I heard there was going to be a meeting of fast-food workers to talk about what we might do to raise our pay and form a union that our industry would have to negotiate with. There were workers there from McDonald's, Burger King, Wendy's, and other companies.

We talked about how it is impossible to live on the minimum wage without relying on food stamps and rent assistance. We shared stories of how hard it is to take care of young children when your company won't tell you from week to week what your work schedule is going to be. We showed each other burn marks that happen when you have to work too fast without proper precautions.

As a result of meetings like that, we decided to pick a day and go on the first big strike ever held in the fast-food industry. I was scared. I heard a lot of powerful people saying that our goals would be impossible to achieve -- $15 an hour and a union. And to be honest, in my own mind I wondered if we could ever win.

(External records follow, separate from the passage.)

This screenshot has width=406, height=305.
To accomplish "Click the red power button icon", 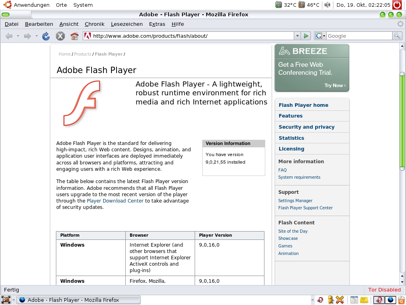I will pos(397,5).
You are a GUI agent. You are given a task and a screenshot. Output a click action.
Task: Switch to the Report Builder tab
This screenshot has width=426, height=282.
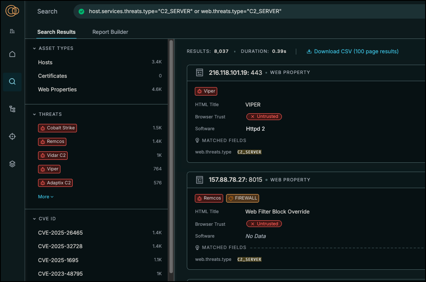click(110, 32)
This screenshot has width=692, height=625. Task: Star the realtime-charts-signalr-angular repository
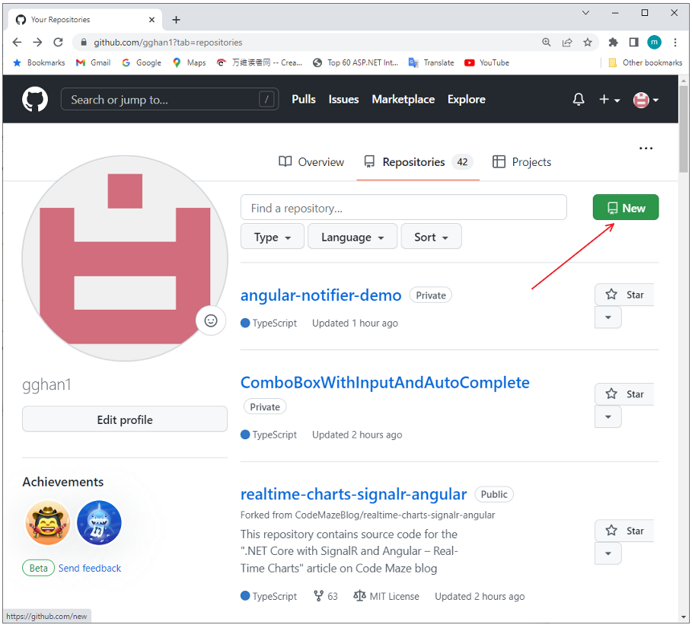(623, 531)
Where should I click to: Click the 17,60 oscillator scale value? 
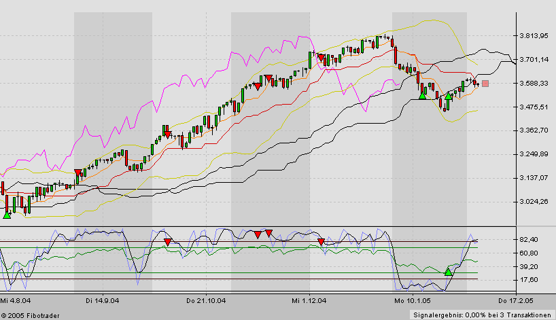528,279
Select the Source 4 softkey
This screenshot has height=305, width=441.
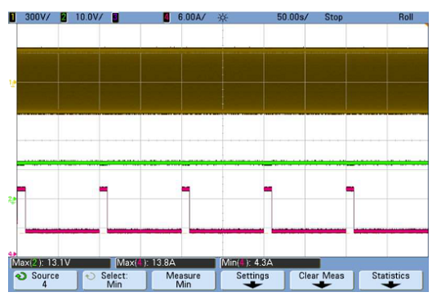(x=45, y=280)
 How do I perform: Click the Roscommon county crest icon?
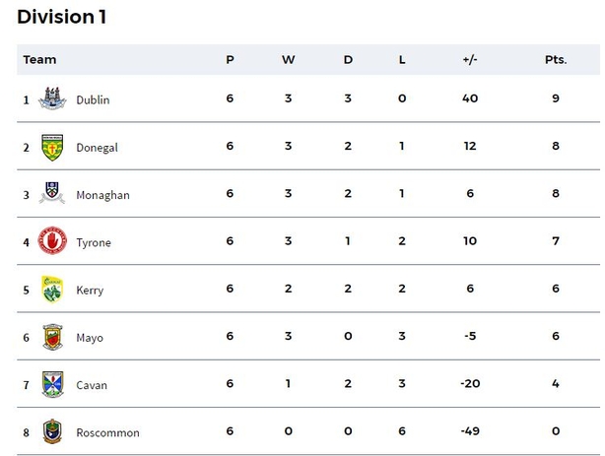52,431
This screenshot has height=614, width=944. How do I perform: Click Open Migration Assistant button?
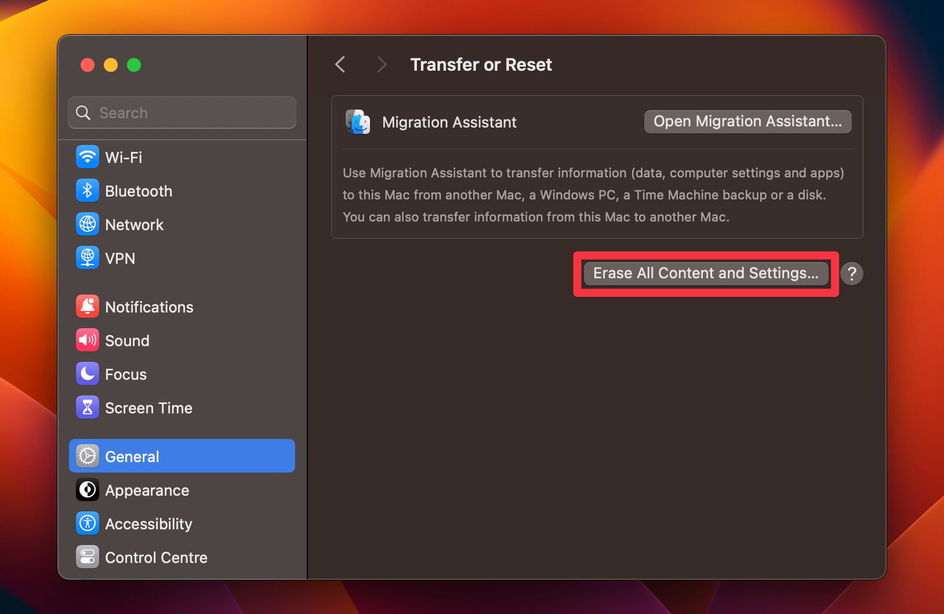pyautogui.click(x=747, y=122)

I'm not sure any of us could have known that morning that we were going to light a spark that would start a movement all across America. Before long, fast-food workers got involved in the Fight for $15 in states like Michigan, Missouri, and Wisconsin. Walmart workers and workers in sectors like home care and child care joined us too.

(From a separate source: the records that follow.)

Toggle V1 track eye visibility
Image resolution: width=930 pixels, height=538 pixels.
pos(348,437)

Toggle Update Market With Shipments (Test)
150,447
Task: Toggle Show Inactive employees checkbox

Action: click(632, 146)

Many of us have been on strike as many as ten times in the past three years. We've even joined hands with workers in other countries like Denmark, where fast-food workers are paid more than $21 an hour by the same companies like McDonald's that operate here. We've learned that the only reason we are paid so little is that these companies can get away with it in the United States today.

Because of our movement, cities and states have stopped waiting for Congress and have started raising the minimum wage themselves. And many elected officials and candidates for high office are lining up to support our Fight for $15. Who would have thought three years ago that a KFC cook from Brooklyn would stand with the Vice President of the United States?

For workers like me, $15 an hour means being able to feed my family without worrying that we're taking money we need for the gas or water bill or for bus passes. It means being able to see my kids grow up. It means real change in our lives.

Millions of people are concerned about what's happening in America today, with big corporations and a few people at the top collecting more wealth than at any time in history by driving down living standards for the rest of us. I'm proud to be part of a movement that is fighting back. With Governor Cuomo's announcement this week, we're continuing to prove that we have the strength to do something about it if we join together and make our voices heard.

Alvin Major is a KFC employee in Brooklyn, NY, and a leader of the Fight for $15 movement.